Just one? He can handle that. The way Eliot was looking at him he thought something much worse was coming.
"Sure, what?"
"I want to play as a pacifist."
Hardison's brain BSOD's and reboots in time to see Eliot's slight smirk go full Cheshire cat.
"What?"
"I'll play your guy in your little nerd game, but I want to play as a pacifist."
"You're telling me, you want to play this character, this fighter--a guy whose entire skillset is based on fighting--as a pacifist?"
"Yup."
Hardison scatters the papers in front of him as he thinks of all the high-level encounters he'd planned, counting on Eliot's super buffed fighter to keep the party alive, just like in real life.

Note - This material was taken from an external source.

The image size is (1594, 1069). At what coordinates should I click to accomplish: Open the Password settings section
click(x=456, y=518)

"I don't get no respect around here."
While he's reworking the campaign, he gets a text from Nate re: the second premade character Hardison sent him--a sexy tiefling ranger. A sexy, female, tiefling ranger.

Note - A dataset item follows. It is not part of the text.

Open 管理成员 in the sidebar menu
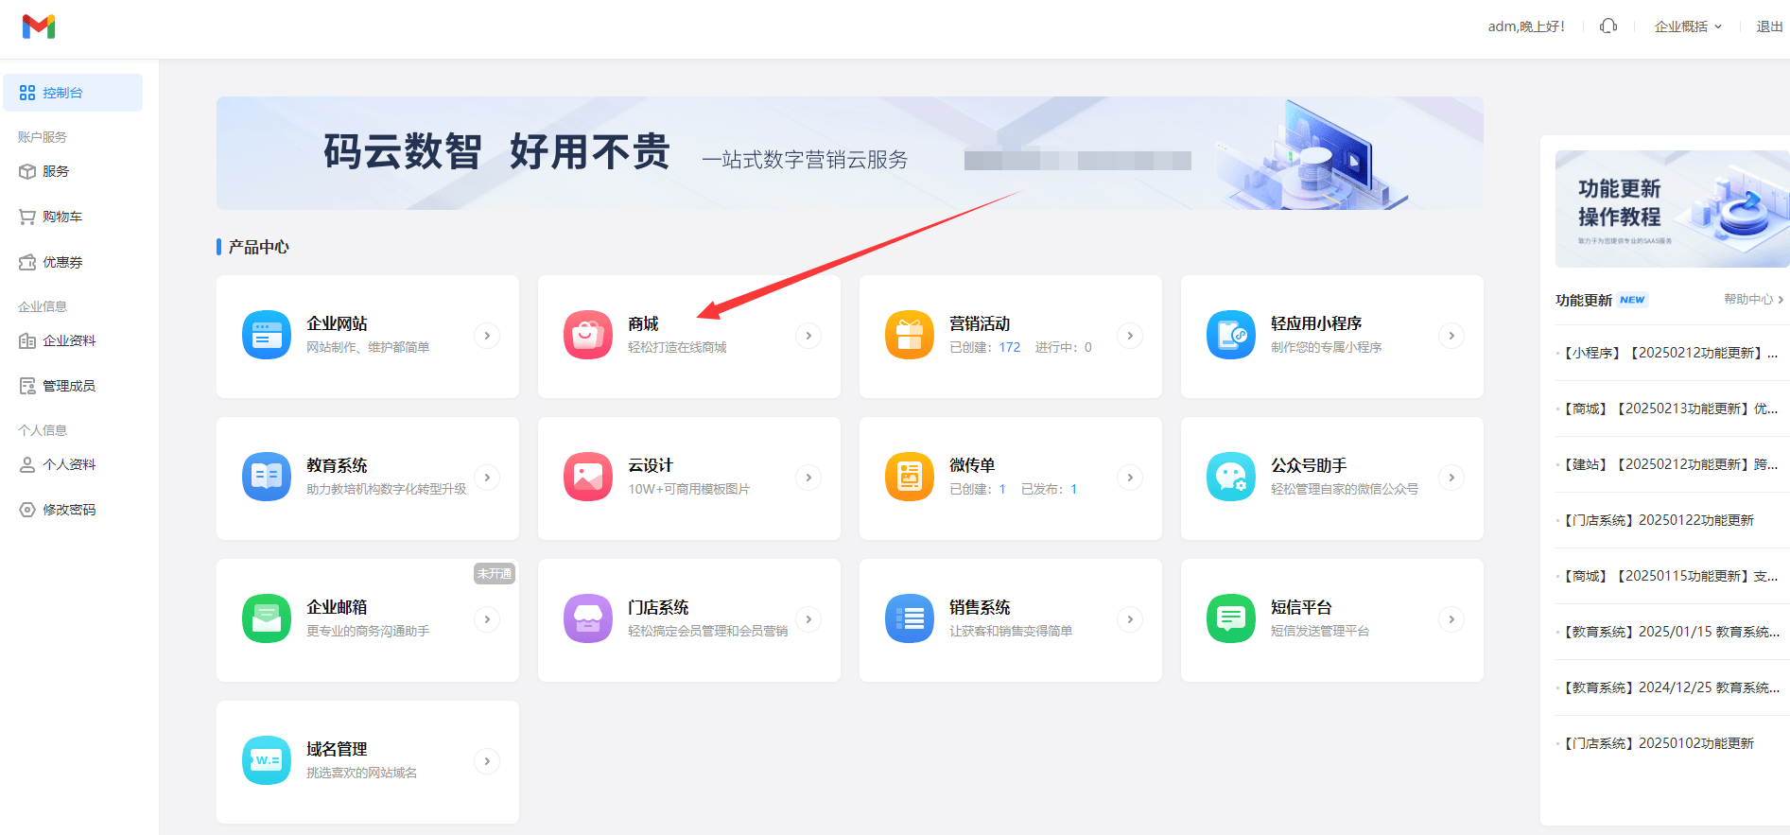The image size is (1790, 835). (68, 386)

You're aware that I know where you live, right?, the text reads.
Not my fault you won't be specific. I'm working on pure guesswork here, Hardison texts back.

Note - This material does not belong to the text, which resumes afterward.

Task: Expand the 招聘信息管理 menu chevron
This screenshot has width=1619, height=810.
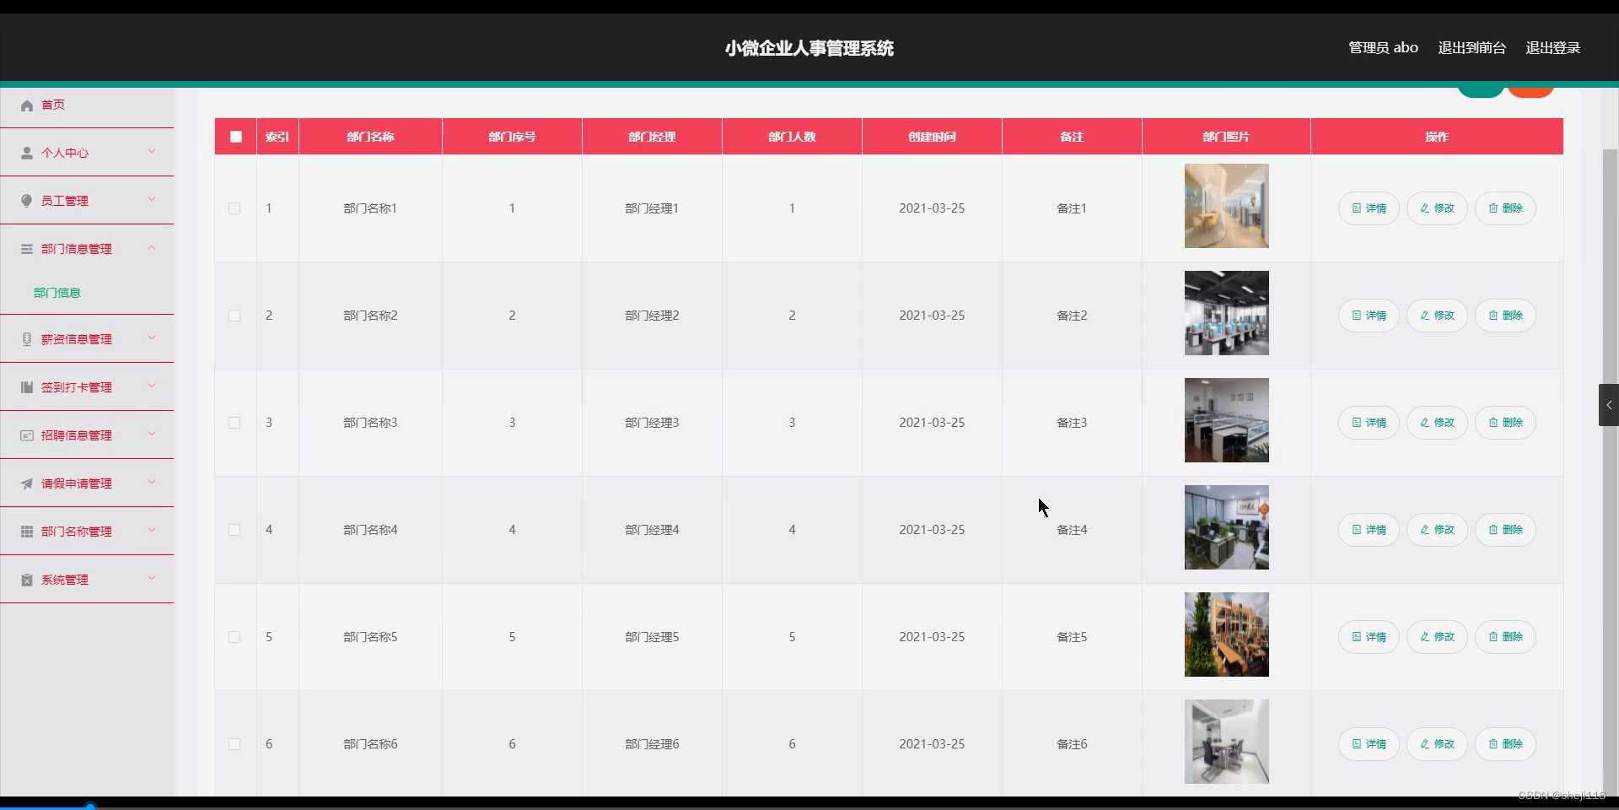Action: click(152, 435)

Fix it, Nates texts again. Then he adds, Don't forget I know how to hypnotize people.
Hardison snorts: And I can hack your bank account and spend everything on My Little Ponies. Make your damn character Nate.
Sophie is confused.
"If there's no goal, how do you play?" she asks him over Skype.
He never got a chance to really explain how the game worked and clearly, she hasn't looked it up in the meantime.
"There's a goal. There's just not one singular goal. You usually get some kind of quest and then you choose whatever you want to do. It's an RPG, just without the computer." When she squints in confusion he explains. "Role playing game."
Recognition goes off in her eyes and he realizes how he needs to sell the game to Sophie. "You get to pick a character. Well not pick. Make a character. You come up with a backstory and their abilities--"
"It's like coming up with a cover."
"Yes, exactly. It's exactly like that but you can also do magic if you want."
After she makes the connection, she's sold. The next day, she comes over with her backstory prepared. Or, rather, her backstories.
"I made more than one character because I couldn't decide on playing as a bard or a rogue. They're both very me. Oh," she gasps in much more excitement than Hardison thought he would ever see Sophie Devereaux show about Dungeons and Dragons. "Is there any way I could play as a bard and a rogue?"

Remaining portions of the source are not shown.